Introduction

There are other longer guides to this but for many of us, we already know the basics and don't need screen shots just a simple list of items to enable SSL on Azure. It is pretty easy. I will mention commercial SSL certificates first and then self-signed certificates later - as you might imagine, there are lots of similarities.

Commercial Certificates


  1. Publish your site to Azure production so you know the IP address of the site. If you are using the Azure URL then write this down. If not, setup your own DNS to point your custom domain name to the relevant IP address of the Azure site. Note that this will cause the site to be online but you can either publish it with no endpoints or have some way of disabling access until SSL is setup (if required).
  2. Create an SSL certificate request in IIS7 by going into the Server Certificates and selecting Create Certificate Request. Fill in the details, the Common Name is the name of the URL you are securing like www.example.com. Although these fields are not all required by standard, IIS will insist you fill them all in.
  3. On the next tab, choose Microsoft RSA and a bit length of 2048. On the next tab, specify a file name for the request to be written to such as c:\req.txt
  4. Go to your preferred SSL certificate site (I like gogetssl.com) and perform the certificate request by pasting in the contents of the text file you just wrote.
  5. Once you get the certificate back, install it in IIS by selecting Complete Certificate Request in the same place. The friendly name is useful when adding it to your Azure project.
  6. You now need to add the fingerprint to your web application/service (note it does NOT add the certificate to the project, just its fingerprint).

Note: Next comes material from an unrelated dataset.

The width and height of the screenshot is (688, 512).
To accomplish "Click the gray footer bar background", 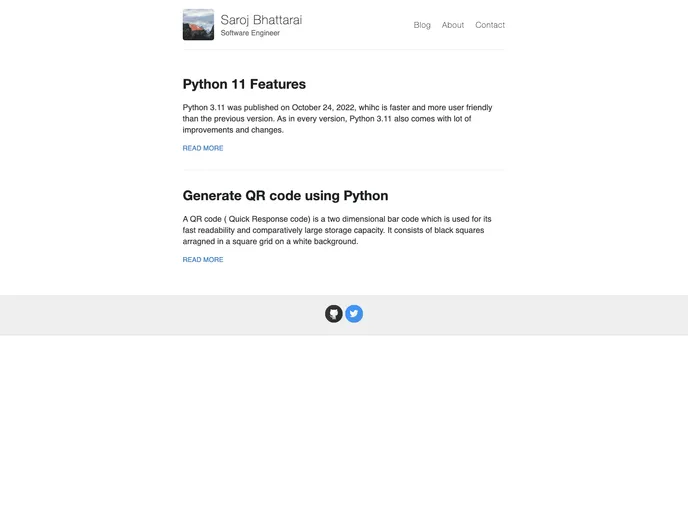I will 550,315.
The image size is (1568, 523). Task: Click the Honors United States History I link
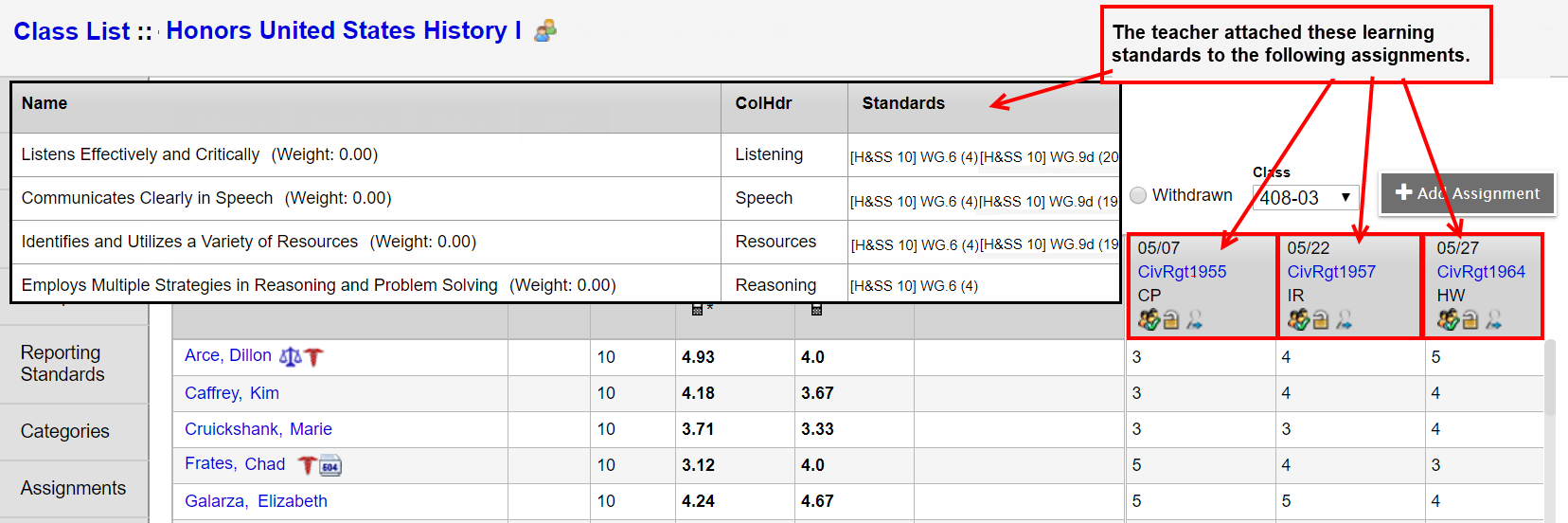point(344,31)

Do this by double-clicking the relevant role in the Azure project to open the config and go into Certificates. Choose a friendly name, select "My" as the store name and click the ... next to the thumbprint field. You then need to choose the correct certificate from the list (this is where the cert friendly name is helpful).
  7. Go into Endpoints and add the relevant endpoint for SSL (port 443 by default) and then select the certificate you just added. Optionally remove the non-SSL endpoint.
  8. Now you need to export the certificate from IIS with a password so it can be uploaded to Azure. In IIS, select the certificate you want to export and select Export on the right-hand side. Give it a file name (pfx extension by default) then type in a password to secure the certificate. You will tell Azure this password but anyone else who might be able to steal it cannot use it without this password.
  9. Once exported, go into Azure, select the web app, go to the Certificates tab and select Upload. Browse to the certificate and type in the password you already entered. Once this is uploaded, it will display the thumbprint in the Azure window - this should be the same as the one you can see in your project configuration. What Azure will do automatically now (once you re-publish your app with the SSL config included) is grab the certificate you uploaded by matching its thumbprint to that in the application config. The rest should work fine. Note that the SSL cert is tied to the URL not the IP address so if you want to access SSL by multiple URLs, you will need to either forward all of them to the same URL or buy multiple SSL certificates and add all of them to the project as above.

Self-signed Certificates

When you are first testing applications, buying a commercial certificate is not always an option. If, however, you know what the ultimate URL will be and it isn't currently used on another site, it is much easier to buy a commercial certificate rather than encountering the errors you get through lack of trust.
  1. Note that if you are performing communication using SSL between multiple applications on Azure, I could not find a way to enable the calling application to trust the self-signed certificate of the application being called. In this case, you might want to consider a commercial certificate for the application/service being called (about $5 for one year using gogetssl)
  2. You can easily generate a self-signed certificate, I won't go into details here but there is a previous blog post: http://lukieb.blogspot.co.uk/2012/12/etc
  3. Once this has been generated, you go through the same process as per the commercial certificates, that is, link the certificate to the Azure project in the Role configuration and then upload it to the Azure portal.
  4. Note that as expected, when you visit these sites, although the encryption will be secure, your browser (or other application) will warn you that the certificate is not trusted. In some instances this is important because anyone can self-sign a certificate and pretend to be your web site so a man-in-the-middle attack is possible when using self-signed certificates. If you want to nail this down some more, you can set the issuer of your self-signed certificate to be trusted on your local PC but this has potential implications for any viruses that can use your local machine to generate SSL certificates and then spoof web sites with them. Note you can always delete the trusted certificate after you have tested, otherwise, as mentioned, just buy cheap commercial ones and avoid the issue altogether.